[WORK INSTRUCTIONS]: Beginning at the line with "The width and height of the screenshot is (1082, 859).", please repeat each line exactly through the end of the records below, including that first line and the last, but no pictures.

[Stored data entries]
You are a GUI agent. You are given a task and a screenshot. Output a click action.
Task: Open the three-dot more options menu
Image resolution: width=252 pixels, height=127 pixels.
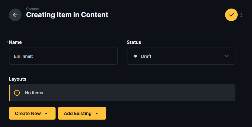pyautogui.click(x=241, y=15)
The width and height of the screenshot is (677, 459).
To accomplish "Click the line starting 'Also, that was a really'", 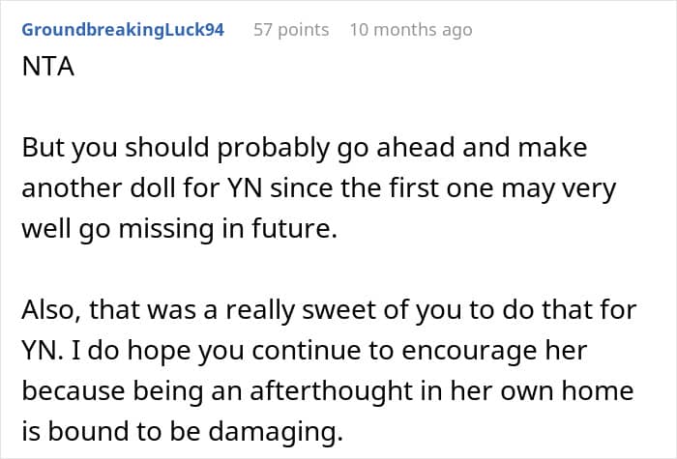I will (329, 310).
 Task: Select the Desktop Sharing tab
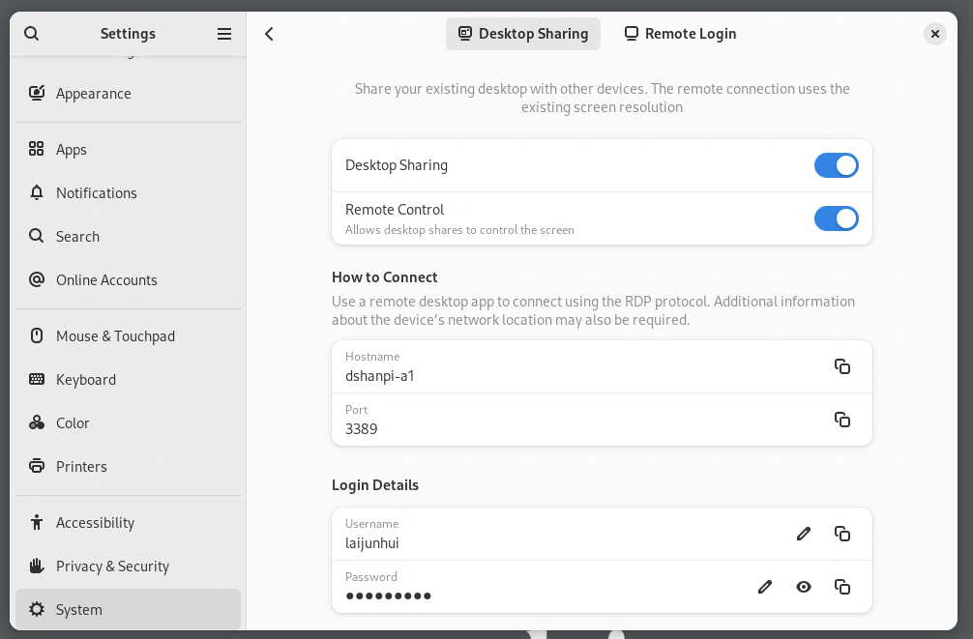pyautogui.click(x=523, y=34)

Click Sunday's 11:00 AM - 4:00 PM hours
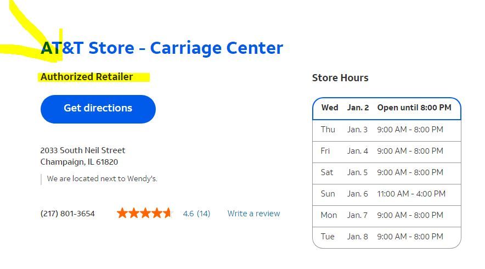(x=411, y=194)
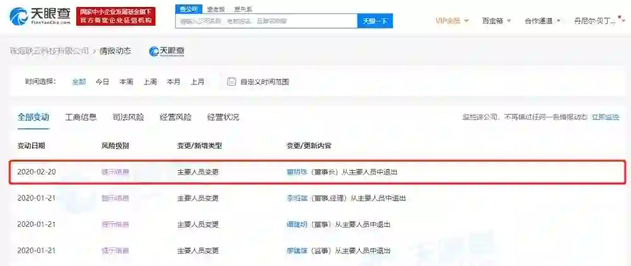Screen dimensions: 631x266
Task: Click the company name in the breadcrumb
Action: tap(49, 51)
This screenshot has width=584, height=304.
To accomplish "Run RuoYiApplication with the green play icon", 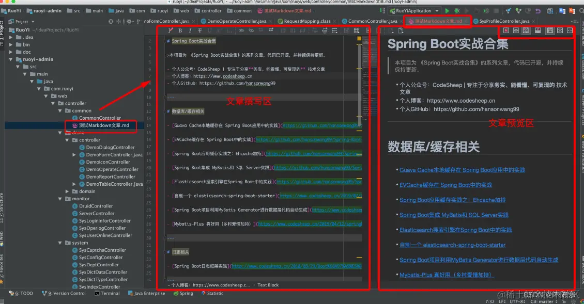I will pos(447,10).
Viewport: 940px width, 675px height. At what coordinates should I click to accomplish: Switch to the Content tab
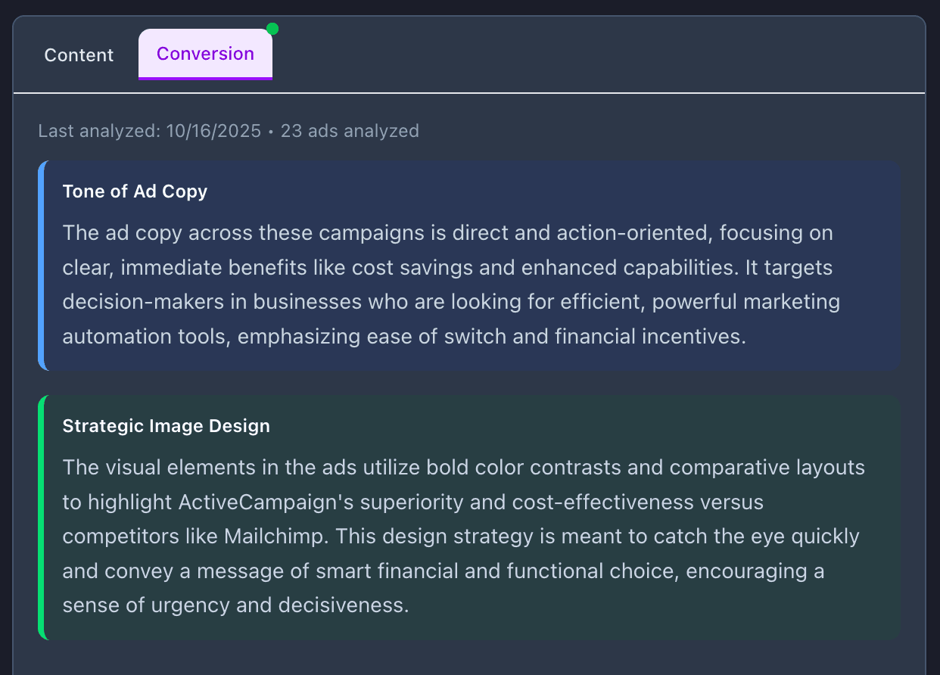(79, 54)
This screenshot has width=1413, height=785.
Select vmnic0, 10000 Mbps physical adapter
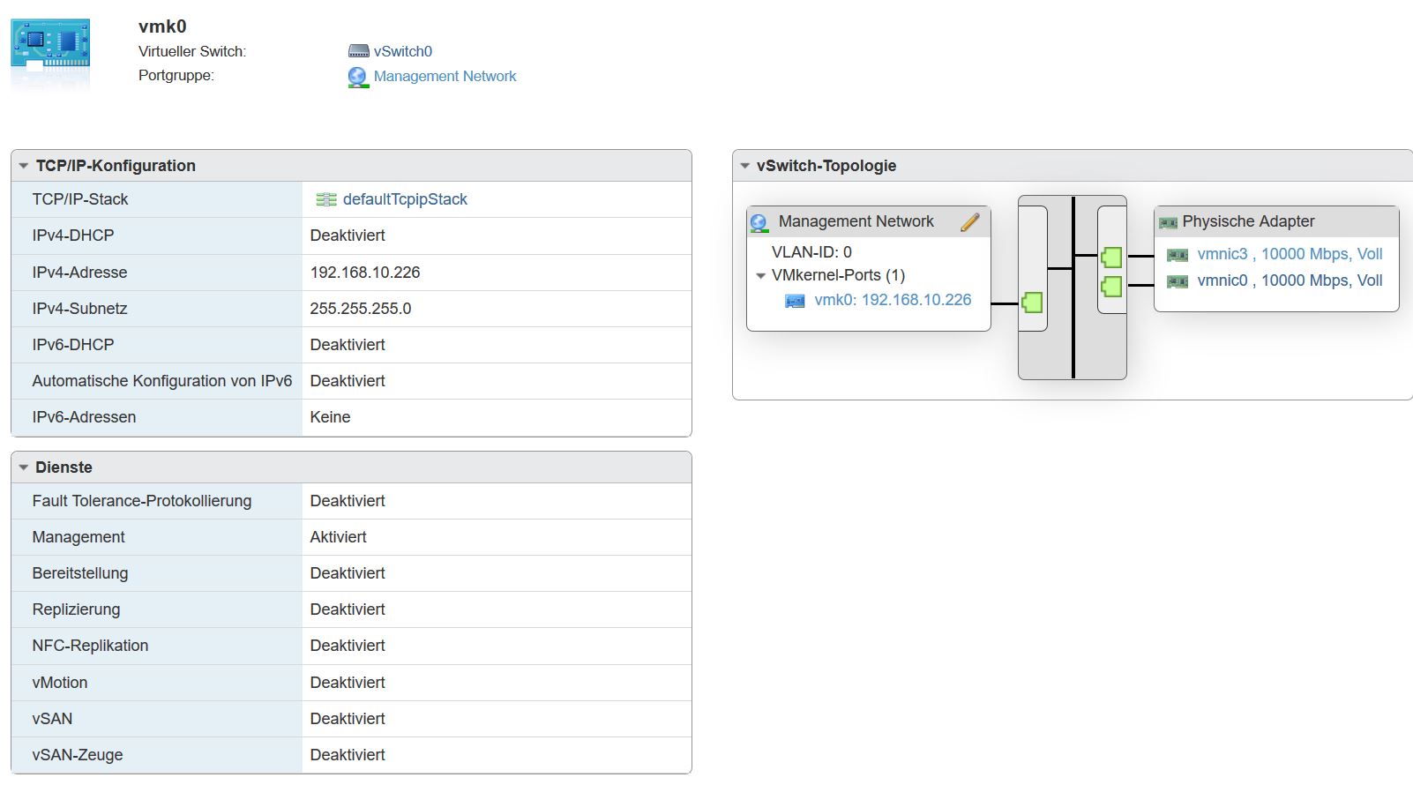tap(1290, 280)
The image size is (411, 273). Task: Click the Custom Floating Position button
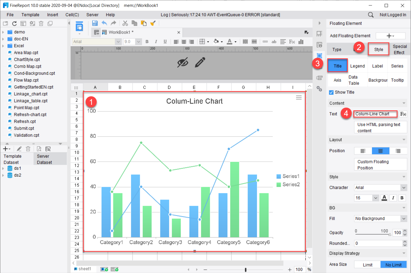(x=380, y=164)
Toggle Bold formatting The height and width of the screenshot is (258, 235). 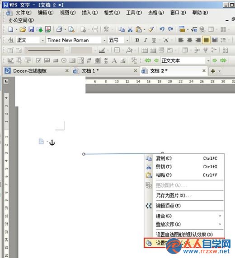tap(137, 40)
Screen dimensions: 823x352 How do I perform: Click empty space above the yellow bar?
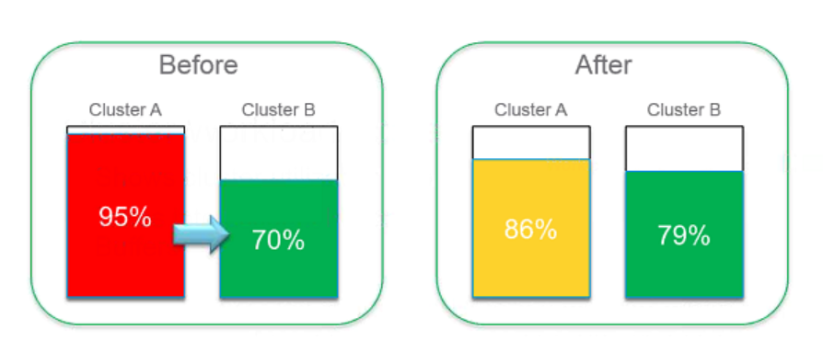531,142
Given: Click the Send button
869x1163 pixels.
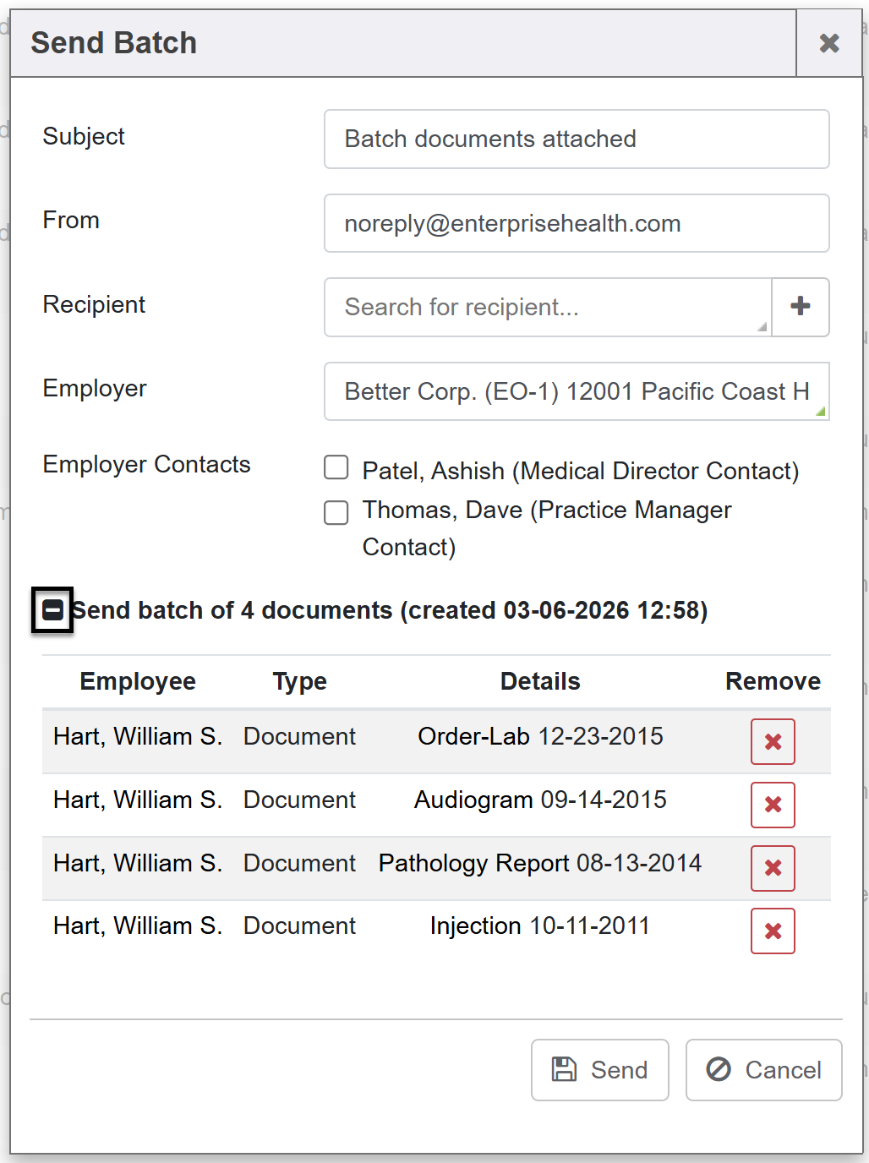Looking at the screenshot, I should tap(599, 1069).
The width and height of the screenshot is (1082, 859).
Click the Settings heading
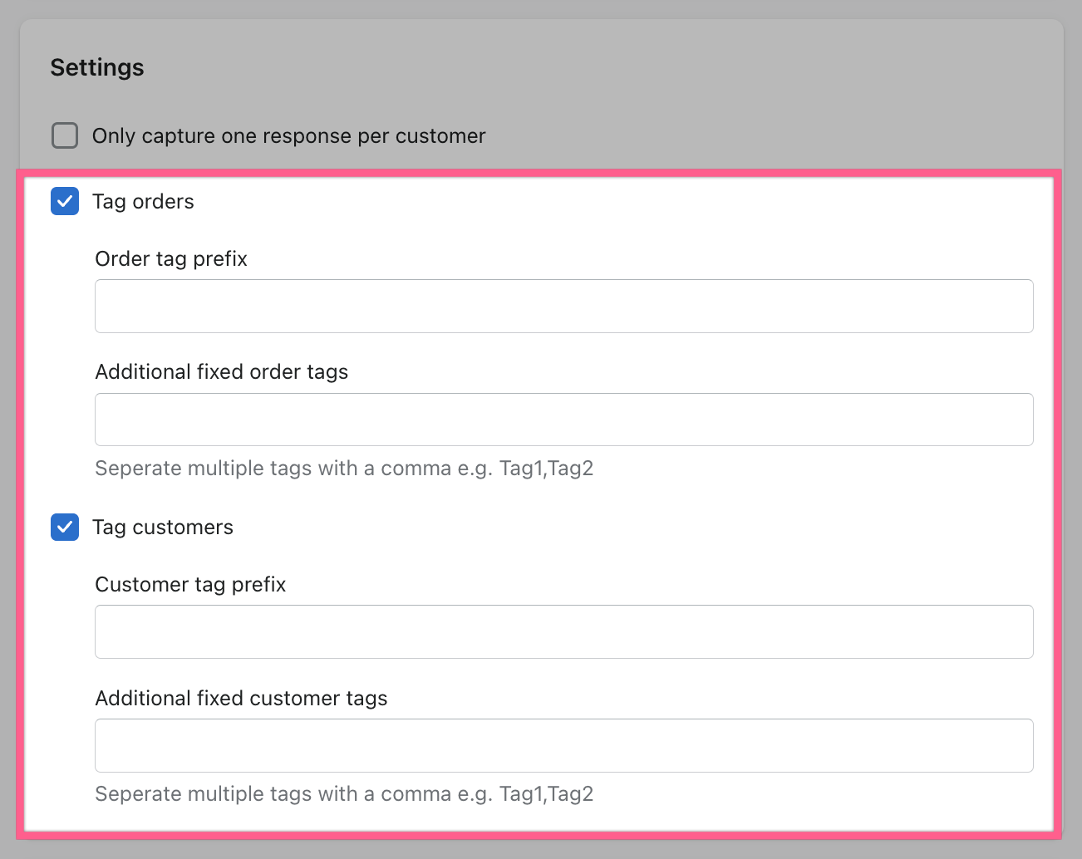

[COMPLETED TASK]:
The width and height of the screenshot is (1082, 859).
Click the Settings heading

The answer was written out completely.